* **TASK REQUIREMENTS**
Restate all the data word for word and omit the pictures.

(Dataset entries)

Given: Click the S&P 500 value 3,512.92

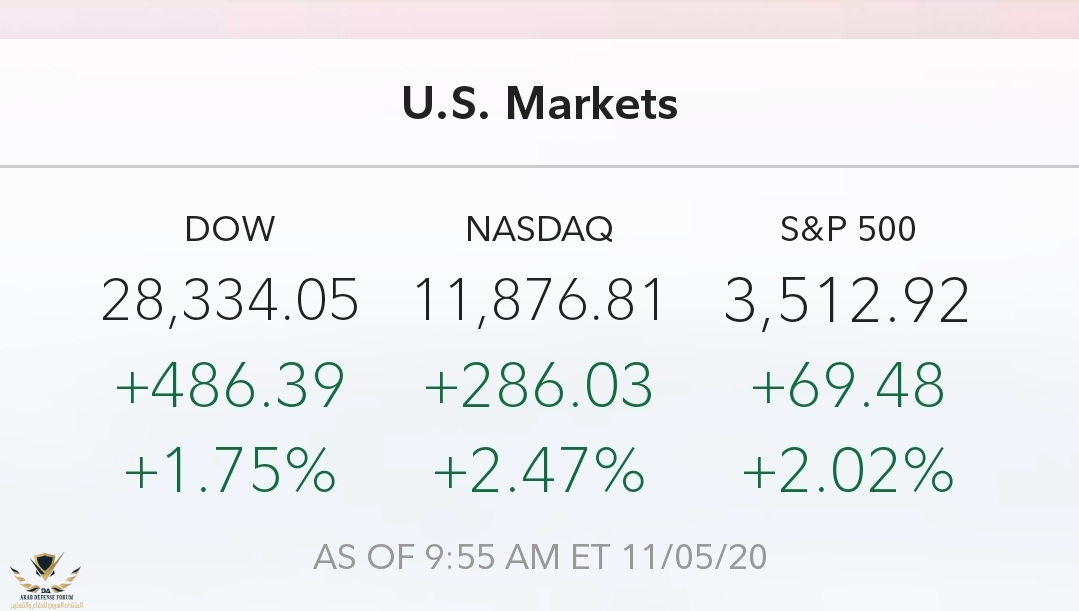Looking at the screenshot, I should (847, 300).
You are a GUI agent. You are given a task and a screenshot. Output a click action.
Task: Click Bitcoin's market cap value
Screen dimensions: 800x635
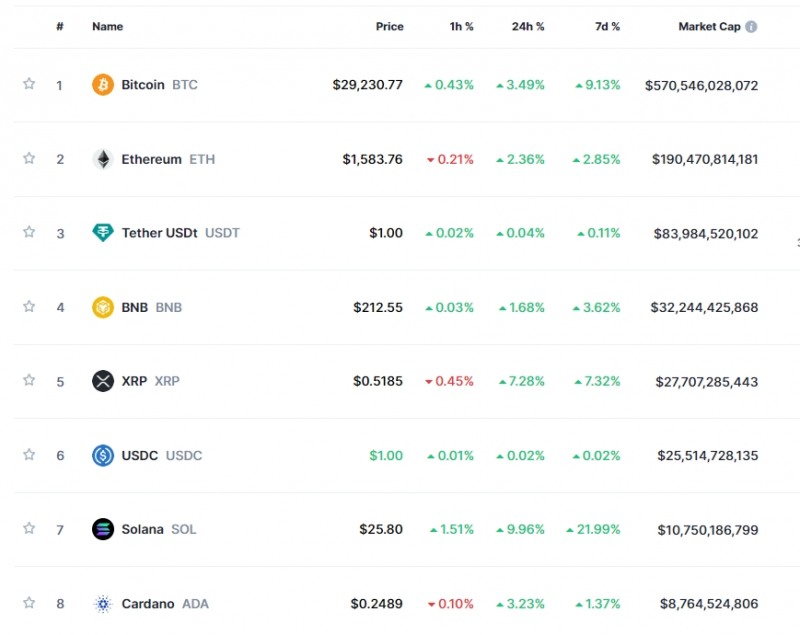(702, 85)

* **OUTPUT OF THE TASK**
Given: Click the S&P 500 value 3,512.92

Looking at the screenshot, I should (847, 300).
You are a GUI agent. You are given a task and a screenshot. Output a click action.
Task: Click Bitcoin's market cap value
Screen dimensions: 800x635
(702, 85)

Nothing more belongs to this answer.